Records supplied:
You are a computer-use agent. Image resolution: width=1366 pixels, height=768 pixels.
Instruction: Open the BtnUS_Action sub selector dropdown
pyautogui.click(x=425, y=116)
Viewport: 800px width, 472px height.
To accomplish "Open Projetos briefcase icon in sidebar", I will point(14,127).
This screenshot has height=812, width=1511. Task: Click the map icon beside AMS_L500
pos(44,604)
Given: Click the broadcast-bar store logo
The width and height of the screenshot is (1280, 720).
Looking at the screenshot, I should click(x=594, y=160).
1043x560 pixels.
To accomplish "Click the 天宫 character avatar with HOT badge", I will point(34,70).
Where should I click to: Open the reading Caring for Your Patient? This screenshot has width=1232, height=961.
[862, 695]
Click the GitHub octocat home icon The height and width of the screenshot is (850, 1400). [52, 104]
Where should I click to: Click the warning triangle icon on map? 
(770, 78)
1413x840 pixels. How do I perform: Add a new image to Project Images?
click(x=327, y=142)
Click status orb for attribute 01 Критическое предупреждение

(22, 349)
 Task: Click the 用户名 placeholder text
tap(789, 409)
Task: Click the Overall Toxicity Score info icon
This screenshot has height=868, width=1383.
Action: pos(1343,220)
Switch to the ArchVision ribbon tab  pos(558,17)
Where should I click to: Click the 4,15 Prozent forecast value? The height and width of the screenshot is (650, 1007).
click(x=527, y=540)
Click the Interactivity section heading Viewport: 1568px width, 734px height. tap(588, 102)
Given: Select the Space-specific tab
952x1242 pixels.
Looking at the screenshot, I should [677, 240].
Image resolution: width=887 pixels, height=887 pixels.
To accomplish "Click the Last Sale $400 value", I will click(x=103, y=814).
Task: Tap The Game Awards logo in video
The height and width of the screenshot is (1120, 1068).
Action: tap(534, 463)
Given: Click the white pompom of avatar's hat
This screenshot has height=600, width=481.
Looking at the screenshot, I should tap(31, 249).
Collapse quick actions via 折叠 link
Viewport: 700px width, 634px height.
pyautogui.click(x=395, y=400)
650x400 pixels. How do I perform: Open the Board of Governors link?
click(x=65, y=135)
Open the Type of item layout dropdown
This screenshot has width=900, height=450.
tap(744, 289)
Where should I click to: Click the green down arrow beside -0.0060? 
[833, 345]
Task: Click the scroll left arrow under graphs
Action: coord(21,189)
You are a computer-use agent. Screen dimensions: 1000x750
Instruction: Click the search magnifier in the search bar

Prompt:
Every entry above should be written out again, precisely.

Reply:
You are a computer-use agent. Image resolution: width=1366 pixels, height=768 pixels.
Instruction: Open the BtnUS_Action sub selector dropdown
pyautogui.click(x=425, y=116)
Viewport: 800px width, 472px height.
To accomplish "Open Projetos briefcase icon in sidebar", I will point(14,127).
This screenshot has height=812, width=1511. Task: Click the map icon beside AMS_L500
pos(44,604)
Given: Click the broadcast-bar store logo
The width and height of the screenshot is (1280, 720).
Looking at the screenshot, I should click(x=594, y=160).
1043x560 pixels.
To accomplish "Click the 天宫 character avatar with HOT badge", I will point(34,70).
Where should I click to: Open the reading Caring for Your Patient? This screenshot has width=1232, height=961.
[862, 695]
Click the GitHub octocat home icon The height and width of the screenshot is (850, 1400). [52, 104]
Where should I click to: Click the warning triangle icon on map? 
(770, 78)
1413x840 pixels. How do I perform: Add a new image to Project Images?
click(x=327, y=142)
Click status orb for attribute 01 Критическое предупреждение

(22, 349)
 Task: Click the 用户名 placeholder text
tap(789, 409)
Task: Click the Overall Toxicity Score info icon
This screenshot has height=868, width=1383.
Action: pos(1343,220)
Switch to the ArchVision ribbon tab  pos(558,17)
Where should I click to: Click the 4,15 Prozent forecast value? The height and width of the screenshot is (650, 1007).
click(x=527, y=540)
Click the Interactivity section heading Viewport: 1568px width, 734px height. tap(588, 102)
Given: Select the Space-specific tab
952x1242 pixels.
Looking at the screenshot, I should [677, 240].
Image resolution: width=887 pixels, height=887 pixels.
To accomplish "Click the Last Sale $400 value", I will click(x=103, y=814).
Task: Tap The Game Awards logo in video
The height and width of the screenshot is (1120, 1068).
Action: tap(534, 463)
Given: Click the white pompom of avatar's hat
This screenshot has height=600, width=481.
Looking at the screenshot, I should tap(31, 249).
Collapse quick actions via 折叠 link
Viewport: 700px width, 634px height.
pyautogui.click(x=395, y=400)
650x400 pixels. How do I perform: Open the Board of Governors link?
click(x=65, y=135)
Open the Type of item layout dropdown
This screenshot has width=900, height=450.
tap(744, 289)
Where should I click to: Click the green down arrow beside -0.0060? 
[833, 345]
Task: Click the scroll left arrow under graphs
Action: coord(21,189)
You are a computer-use agent. Screen dimensions: 1000x750
Instruction: Click the search magnifier in the search bar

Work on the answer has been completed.